Collected data:
'''
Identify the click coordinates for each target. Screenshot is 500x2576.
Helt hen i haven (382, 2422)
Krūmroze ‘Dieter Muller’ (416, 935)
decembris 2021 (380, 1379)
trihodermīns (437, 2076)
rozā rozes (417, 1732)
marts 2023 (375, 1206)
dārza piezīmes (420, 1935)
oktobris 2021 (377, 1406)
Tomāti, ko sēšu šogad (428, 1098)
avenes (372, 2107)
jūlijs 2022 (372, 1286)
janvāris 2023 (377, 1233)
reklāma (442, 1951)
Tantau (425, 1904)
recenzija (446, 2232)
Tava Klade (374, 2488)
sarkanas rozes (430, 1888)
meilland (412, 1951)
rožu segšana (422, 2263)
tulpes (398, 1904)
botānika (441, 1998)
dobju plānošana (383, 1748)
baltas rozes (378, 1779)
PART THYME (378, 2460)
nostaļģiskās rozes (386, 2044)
'''
Work to be completed: Every line above that holds the word "rozes" is to be found and copied.

Response to the exercise:
rozā rozes (417, 1732)
sarkanas rozes (430, 1888)
baltas rozes (378, 1779)
nostaļģiskās rozes (386, 2044)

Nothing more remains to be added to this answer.